Why do we keep traveling in circles?
Maybe I care too much about our industry or am just frustrated by the lack of attention to quality claims handling, but this is annoying. Why should claims make up half of the most frequent market conduct issues for the Property & Casualty industry as listed by Wolters Kluwer for the 5th straight year? As part of their review they track and analyze the results from state market conduct examinations. As with their prior studies, claims issues continue to dominate the list of state concerns.
In the 2010 incarnation, claims departments are being exposed to market conduct fines for:
- Failure to properly acknowledge, investigate, pay or deny claims within specified time frames
- Failure to provide required disclosures in the claims process
- Improper documentation of claim files
- Failure to process total loss claims properly
- Failure to pay the appropriate claim amount
- Failure to respond to the department of insurance and/or produce records requested during the exam process
I went back over the last 5 years of this study and the same issues keep coming up. Figure 1 charts all the issues and how many times they showed up on the study. These findings can be prevented with some focus on identifying issues and working to correct the problems.
For the individual result, see years 2006, 2007, 2008 and 2009
It’s time to raise the game!
Why are the same things coming up as issues year after year? We are now in an era of useful technology that should give companies an advanced look into their operations. Through oversight and a quality review program, claims departments are truly in the best position to prevent many of the issues raised on the top ten list. So whys has nothing changed?

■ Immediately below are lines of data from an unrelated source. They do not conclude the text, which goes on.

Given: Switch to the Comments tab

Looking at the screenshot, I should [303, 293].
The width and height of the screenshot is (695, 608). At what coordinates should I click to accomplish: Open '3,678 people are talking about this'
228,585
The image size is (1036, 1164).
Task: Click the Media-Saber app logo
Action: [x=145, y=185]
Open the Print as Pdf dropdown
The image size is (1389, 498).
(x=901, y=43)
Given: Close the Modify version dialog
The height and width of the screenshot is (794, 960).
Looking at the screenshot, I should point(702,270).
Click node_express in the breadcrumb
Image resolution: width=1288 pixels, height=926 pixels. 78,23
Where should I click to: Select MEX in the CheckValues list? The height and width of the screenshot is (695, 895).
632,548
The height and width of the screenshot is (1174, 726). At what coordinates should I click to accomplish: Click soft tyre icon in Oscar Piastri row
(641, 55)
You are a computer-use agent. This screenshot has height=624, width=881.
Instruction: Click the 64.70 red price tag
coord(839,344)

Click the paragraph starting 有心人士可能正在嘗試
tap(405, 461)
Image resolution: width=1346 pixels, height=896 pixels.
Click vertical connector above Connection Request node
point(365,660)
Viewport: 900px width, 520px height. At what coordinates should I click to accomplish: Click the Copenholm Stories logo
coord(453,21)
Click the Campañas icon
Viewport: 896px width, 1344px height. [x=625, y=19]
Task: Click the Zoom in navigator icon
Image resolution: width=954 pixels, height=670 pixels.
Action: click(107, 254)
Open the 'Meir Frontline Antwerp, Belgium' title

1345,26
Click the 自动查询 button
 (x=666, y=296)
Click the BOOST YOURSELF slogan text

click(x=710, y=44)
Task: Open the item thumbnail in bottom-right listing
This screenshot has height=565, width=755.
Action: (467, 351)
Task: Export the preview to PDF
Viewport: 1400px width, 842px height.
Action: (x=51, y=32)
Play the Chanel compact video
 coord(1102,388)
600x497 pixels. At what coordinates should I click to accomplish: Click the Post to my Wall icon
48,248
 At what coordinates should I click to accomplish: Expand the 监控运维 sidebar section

I am sure every company is different and there are a lot of reason, but I feel there has been less and less attention to internal claim reviews and audits. When times are tight operations are thinned and doing an internal claim review is considered a luxury. Claim departments need to get back to preventing issues before they occur as the consequences for not doing it will result in increased claim costs.
So how does a claims department put themselves back on track? Here are a few suggestions:
Create standards: I know people are reluctant to create claim manuals for a variety of reasons, but there have to be some best practices in place that can be measured. Best practice documents can be drafted appropriately to minimize the risks of them being take out of context in a law suit. (Also if you are concerned, see our prior post of 7 Consideration When Drafting Claims Guidelines). Setting the standards and having staff work to those standards is a good starting place to ensure consistent results.
Audit for compliance: You can’t just sit there and expect everything will be fine you must review the work and ensure compliance. Audits are sometimes looked at with disdain, but when managed correctly they are a wonderful tool for training and improving the operation. Don’t just audit the old way, but instead collect data with a tool like The Audit Portal and understand where the breakdowns are (see Claim Reviews Empower Better Decisions By Putting Critical Information In Hand). From there you can truly assess how to correct the problem.
Fix and track problems: Getting all the information collected nice and neatly is a good start but now you have to improve on what was learned. Gather the information and look for trends and attack the problems. Is there a systemic problem or was it isolated? Can it be fixed with training or is there a technology solution that needs to be addressed? Analyze the issue and then develop a game plan for correcting the problem. Then – re-audit.